▶ _Text extract_
[start]

Confessions of a Food Sneak

By Geneen Roth

 

I used to be a world-class liar about food. When my boyfriend and I would walk together, I'd carry cashews in my left pocket, slide my hand in, grab a few, turn my head to the left, and pop them in my mouth, where I would suck them--on the left side of my mouth, of course--so that he wouldn't know I was eating.

 

Reading this, you might think I was a bit mad. You might think I went to an extraordinary amount of trouble to hide the truth from someone I supposedly loved. You might think I didn't have a lot of self-esteem. And you would be right on all counts.

 

I hear many stories about the lengths to which people go to hide what they eat. Some people suck on potato chips in bed, under the covers, so that no one can hear them crunching. Other people only eat at drive-thru restaurants, where they don't have to face anyone when they order three hamburgers, two milkshakes, and fries. Still others only eat after everybody else in the family goes to sleep.

[end]

▶ _What to do_
- A) Please transcribe the passage of the essay on hiding food between "I used to be" and "I was eating.", inclusive.
- B) In the essay on hiding food, what did the writer carry in a pocket while walking with her boyfriend?
- C) Take the essay on hiding food further, starting after its last sentence.
The records that come next are separate material, not part of the essay on hiding food.

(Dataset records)

[start]

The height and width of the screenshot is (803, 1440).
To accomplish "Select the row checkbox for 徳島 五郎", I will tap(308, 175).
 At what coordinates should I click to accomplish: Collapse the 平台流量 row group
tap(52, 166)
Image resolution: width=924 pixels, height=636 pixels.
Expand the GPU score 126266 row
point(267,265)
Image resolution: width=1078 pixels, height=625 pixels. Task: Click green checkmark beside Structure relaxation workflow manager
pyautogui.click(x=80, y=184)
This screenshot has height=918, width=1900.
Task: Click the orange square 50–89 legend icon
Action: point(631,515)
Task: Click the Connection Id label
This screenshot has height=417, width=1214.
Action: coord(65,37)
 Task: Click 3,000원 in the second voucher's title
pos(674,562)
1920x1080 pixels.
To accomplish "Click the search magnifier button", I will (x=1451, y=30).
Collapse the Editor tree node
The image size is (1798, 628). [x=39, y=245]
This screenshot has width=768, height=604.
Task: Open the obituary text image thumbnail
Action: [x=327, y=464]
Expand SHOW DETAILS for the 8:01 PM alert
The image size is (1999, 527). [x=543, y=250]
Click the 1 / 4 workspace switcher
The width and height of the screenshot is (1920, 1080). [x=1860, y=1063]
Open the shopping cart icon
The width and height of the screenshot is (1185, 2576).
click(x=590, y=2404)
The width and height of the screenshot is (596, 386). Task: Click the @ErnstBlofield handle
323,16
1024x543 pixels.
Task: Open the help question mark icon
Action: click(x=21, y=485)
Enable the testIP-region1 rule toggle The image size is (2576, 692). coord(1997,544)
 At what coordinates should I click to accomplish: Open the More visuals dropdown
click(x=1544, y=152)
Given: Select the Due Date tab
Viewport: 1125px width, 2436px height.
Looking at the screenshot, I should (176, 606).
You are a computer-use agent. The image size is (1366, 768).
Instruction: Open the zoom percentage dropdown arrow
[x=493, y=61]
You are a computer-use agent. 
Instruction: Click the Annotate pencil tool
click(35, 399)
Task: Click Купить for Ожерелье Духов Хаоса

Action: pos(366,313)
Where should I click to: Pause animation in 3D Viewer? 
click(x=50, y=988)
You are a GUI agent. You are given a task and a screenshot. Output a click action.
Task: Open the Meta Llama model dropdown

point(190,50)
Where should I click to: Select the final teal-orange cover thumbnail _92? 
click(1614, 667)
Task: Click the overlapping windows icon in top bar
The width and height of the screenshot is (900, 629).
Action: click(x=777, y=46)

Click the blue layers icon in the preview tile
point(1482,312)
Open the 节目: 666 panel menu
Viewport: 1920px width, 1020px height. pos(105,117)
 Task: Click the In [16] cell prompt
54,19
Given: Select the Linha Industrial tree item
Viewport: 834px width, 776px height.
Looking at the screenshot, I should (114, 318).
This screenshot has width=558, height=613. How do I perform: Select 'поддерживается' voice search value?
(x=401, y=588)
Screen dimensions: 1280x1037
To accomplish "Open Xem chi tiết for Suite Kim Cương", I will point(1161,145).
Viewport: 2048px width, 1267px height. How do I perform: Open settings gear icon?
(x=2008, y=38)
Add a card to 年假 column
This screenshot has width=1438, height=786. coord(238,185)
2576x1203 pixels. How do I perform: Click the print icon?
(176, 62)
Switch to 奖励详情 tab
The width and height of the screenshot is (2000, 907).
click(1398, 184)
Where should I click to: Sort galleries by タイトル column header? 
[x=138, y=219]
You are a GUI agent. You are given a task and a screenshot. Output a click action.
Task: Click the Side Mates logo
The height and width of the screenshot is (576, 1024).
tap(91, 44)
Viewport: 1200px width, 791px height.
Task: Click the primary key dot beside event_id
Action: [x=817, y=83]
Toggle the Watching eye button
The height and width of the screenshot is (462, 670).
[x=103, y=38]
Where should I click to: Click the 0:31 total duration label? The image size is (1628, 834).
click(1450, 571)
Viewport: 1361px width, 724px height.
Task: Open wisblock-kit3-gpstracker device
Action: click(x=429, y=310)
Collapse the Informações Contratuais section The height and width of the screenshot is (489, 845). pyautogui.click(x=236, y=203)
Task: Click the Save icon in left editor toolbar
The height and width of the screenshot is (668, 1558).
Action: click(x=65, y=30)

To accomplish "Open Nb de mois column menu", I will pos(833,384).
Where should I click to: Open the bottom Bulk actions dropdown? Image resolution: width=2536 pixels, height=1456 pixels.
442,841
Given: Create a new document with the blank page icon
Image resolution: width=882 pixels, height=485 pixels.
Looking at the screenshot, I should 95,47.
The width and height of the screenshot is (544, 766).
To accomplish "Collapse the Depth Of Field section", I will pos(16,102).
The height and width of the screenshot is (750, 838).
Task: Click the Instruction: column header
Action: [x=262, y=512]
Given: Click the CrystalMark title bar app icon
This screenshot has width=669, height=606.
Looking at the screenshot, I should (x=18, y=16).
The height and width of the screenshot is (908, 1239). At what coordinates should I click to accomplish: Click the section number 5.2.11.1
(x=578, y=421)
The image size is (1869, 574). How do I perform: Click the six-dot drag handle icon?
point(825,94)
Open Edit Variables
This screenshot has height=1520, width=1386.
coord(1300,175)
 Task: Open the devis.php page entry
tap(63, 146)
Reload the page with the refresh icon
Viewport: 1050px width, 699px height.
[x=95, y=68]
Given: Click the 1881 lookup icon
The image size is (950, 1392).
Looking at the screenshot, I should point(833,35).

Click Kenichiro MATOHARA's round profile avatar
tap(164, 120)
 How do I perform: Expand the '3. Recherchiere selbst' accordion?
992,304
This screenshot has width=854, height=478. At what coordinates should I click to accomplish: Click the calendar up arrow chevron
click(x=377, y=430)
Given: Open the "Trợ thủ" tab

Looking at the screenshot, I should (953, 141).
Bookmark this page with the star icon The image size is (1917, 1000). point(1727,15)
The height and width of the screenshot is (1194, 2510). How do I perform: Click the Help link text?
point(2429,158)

[end]

▶ _Responses by task_
- A)
I used to be a world-class liar about food. When my boyfriend and I would walk together, I'd carry cashews in my left pocket, slide my hand in, grab a few, turn my head to the left, and pop them in my mouth, where I would suck them--on the left side of my mouth, of course--so that he wouldn't know I was eating.

- B) Cashews, in her left pocket.

- C)
In a recent workshop, one woman explained that she hadn't told her family she was coming to see me because she was afraid they would think she was crazy; that it was another one of her harebrained weight loss schemes. She told me that she eats dinner with them every night and then has a second meal after they go to bed--eating food she wants (chips, ice cream, chocolate) instead of food she thinks they believe she should eat (anything low-cal and healthy). When she goes out to lunch with friends, she eats salads, and then drives to a grocery store to buy everything she wouldn't let herself eat in front of them: cheeses, crackers, cakes...

 

I asked her what would happen if she let herself eat what she really wanted in front of her family and friends. She said she was sure that they would think she was out of control and certain that they would eventually stop loving her. "Is it true," I asked, "that the people who love you would stop loving you if they knew what you really ate?" She paused for a moment, looked down at her body, and said, "Well, geez, I am 75 pounds overweight. I suppose they must realize that I am eating more than salad without dressing three times a day." We both laughed.

 

I asked her if that harsh, judgmental voice belonged to other people or to herself. She said that she had been doing this for so many years, ever since she was a little girl and sneaked Fig Newtons into her bed, that she no longer knew. But one thing she did know is that sneaking feels awful.

 

Yup, it sure does.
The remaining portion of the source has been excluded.